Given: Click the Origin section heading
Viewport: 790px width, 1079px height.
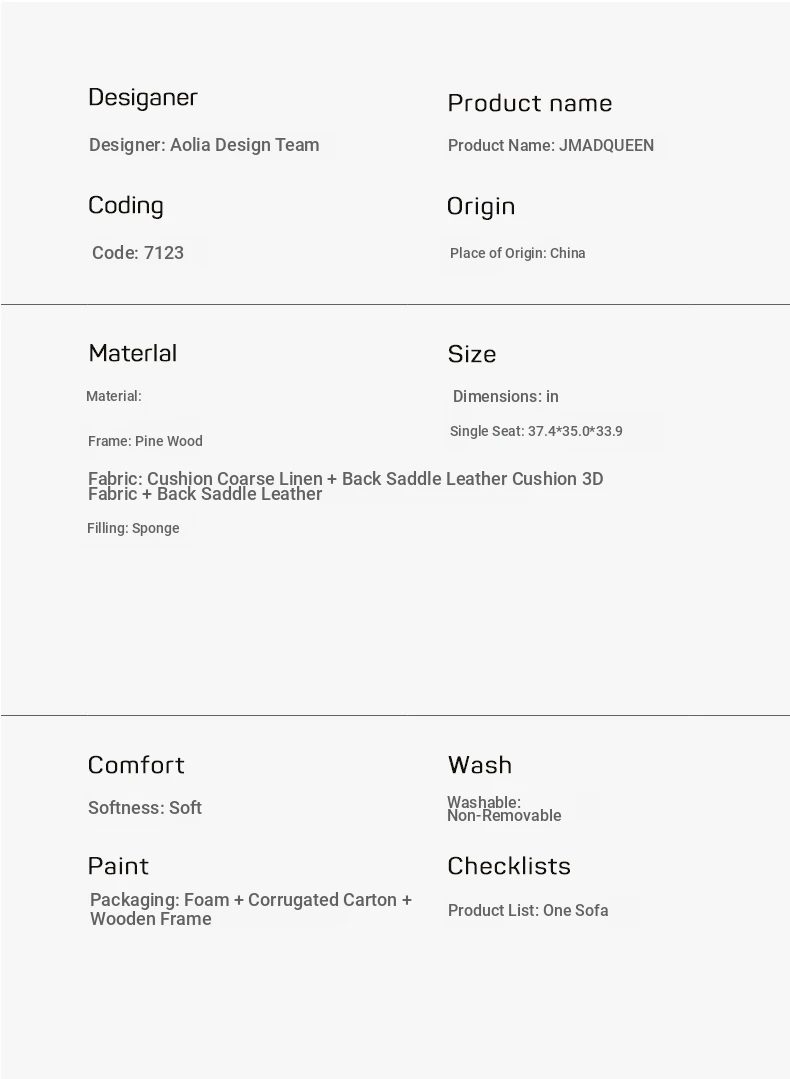Looking at the screenshot, I should [481, 206].
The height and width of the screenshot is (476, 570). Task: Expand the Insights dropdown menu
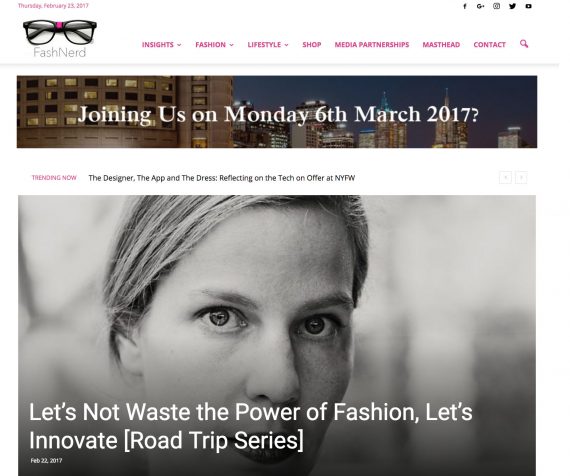161,45
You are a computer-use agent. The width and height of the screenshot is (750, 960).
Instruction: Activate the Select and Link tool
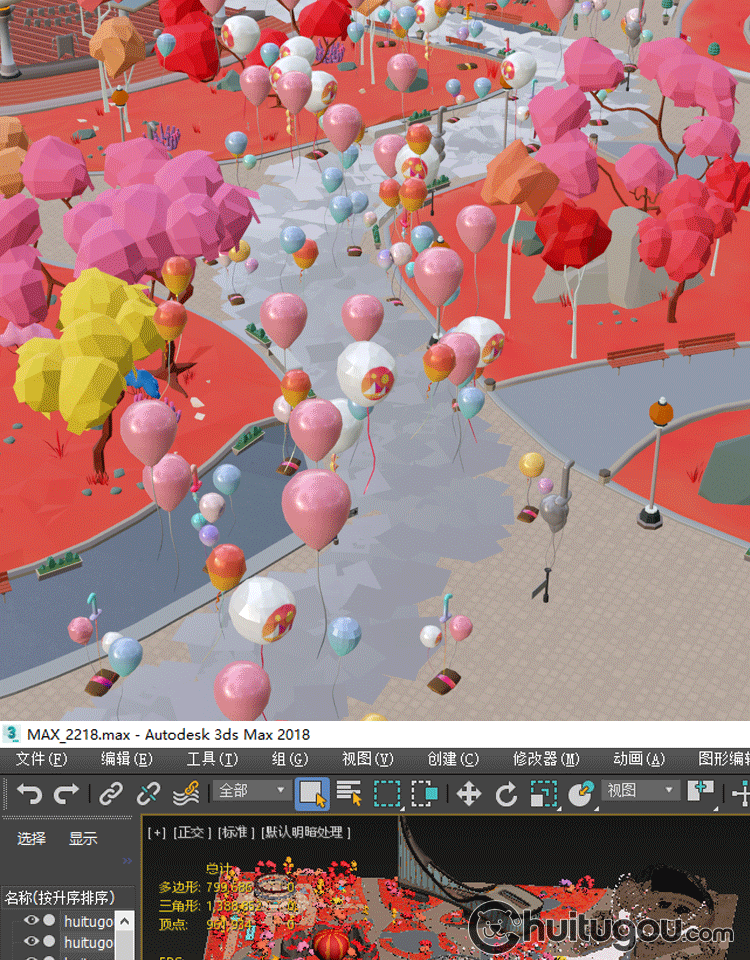click(110, 794)
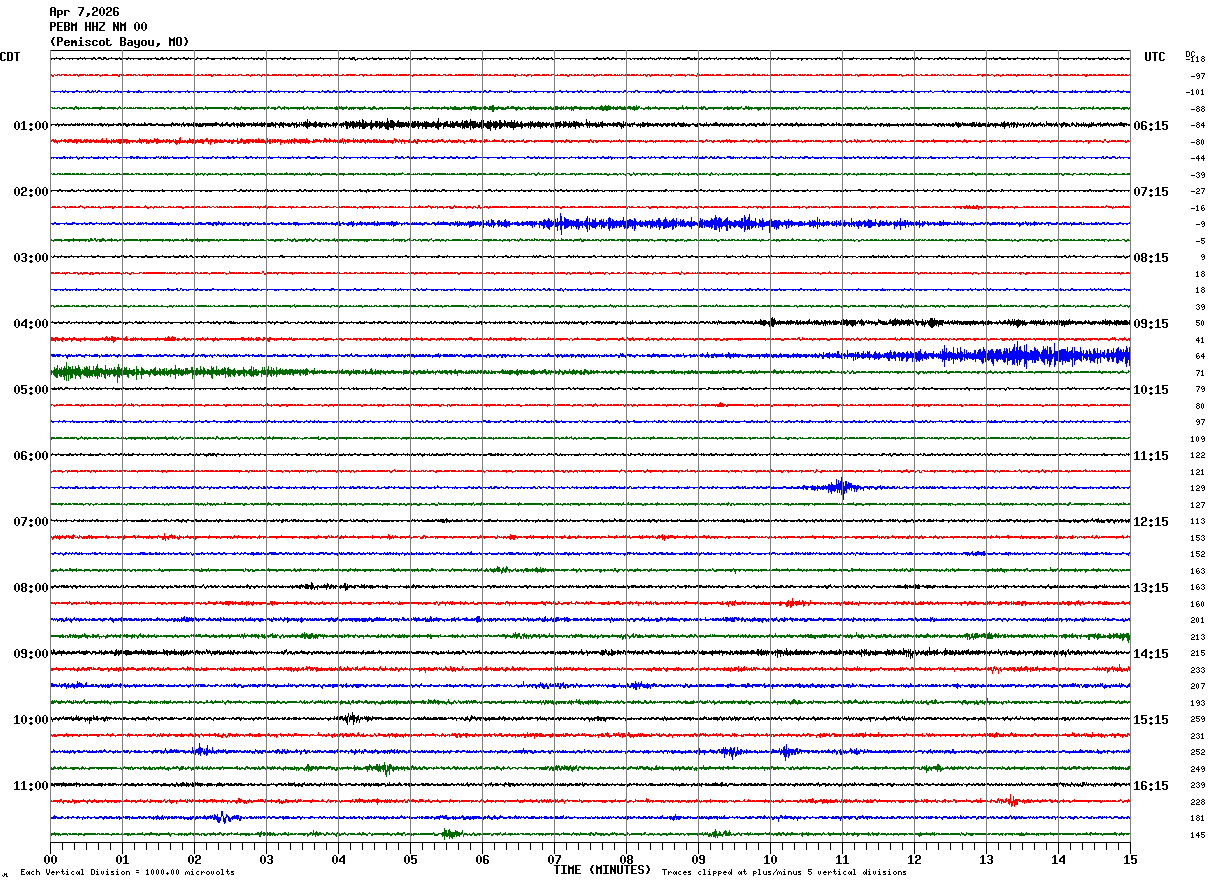The height and width of the screenshot is (886, 1210).
Task: Click the 11:00 CDT row label
Action: point(30,786)
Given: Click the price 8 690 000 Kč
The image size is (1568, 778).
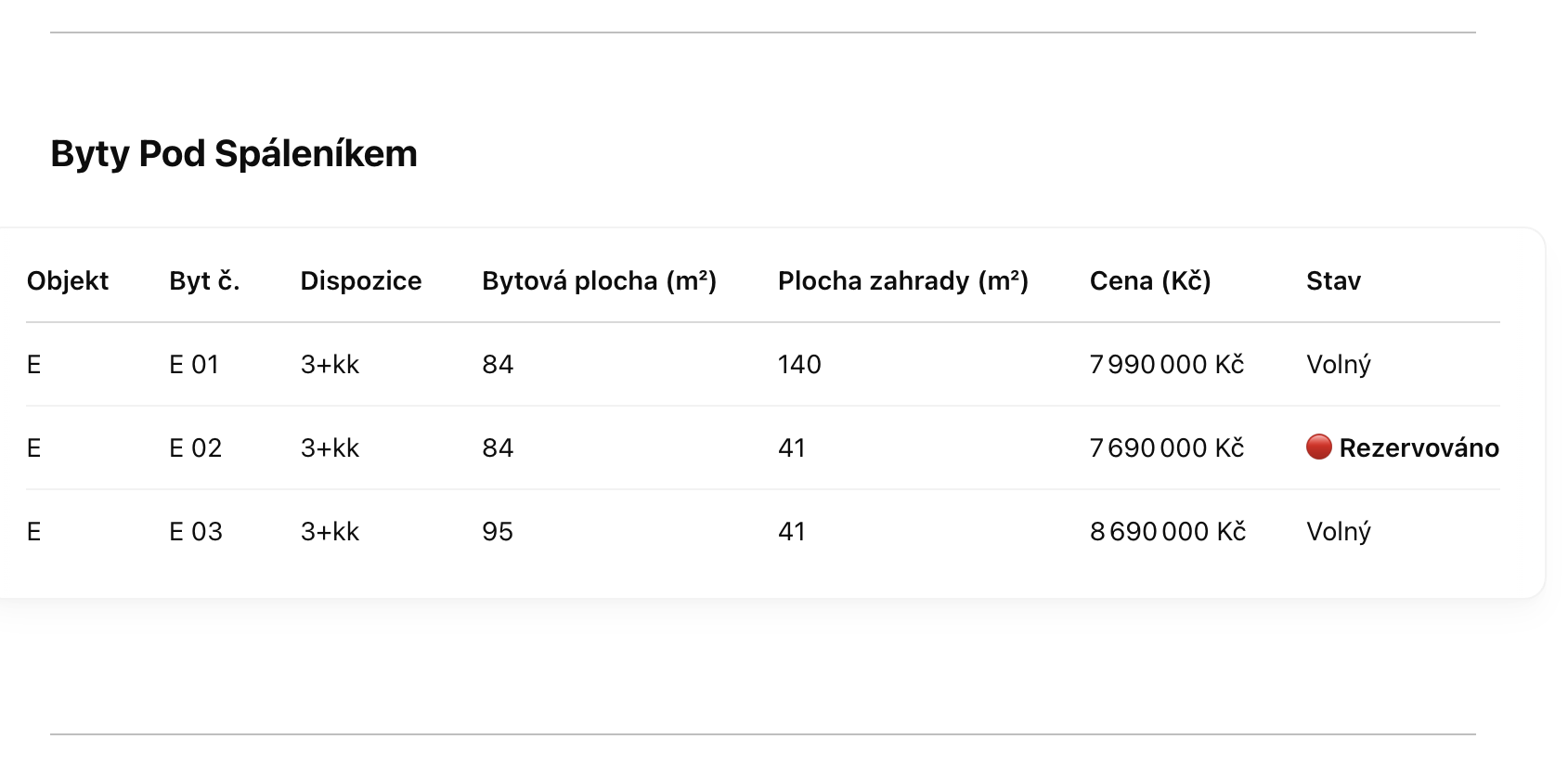Looking at the screenshot, I should (x=1168, y=531).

**Exercise objective**
All lines of the records above that carry the word "Given" should be listed.

**Finished task**
Given: Click the Origin section heading
Given: Click the price 8 690 000 Kč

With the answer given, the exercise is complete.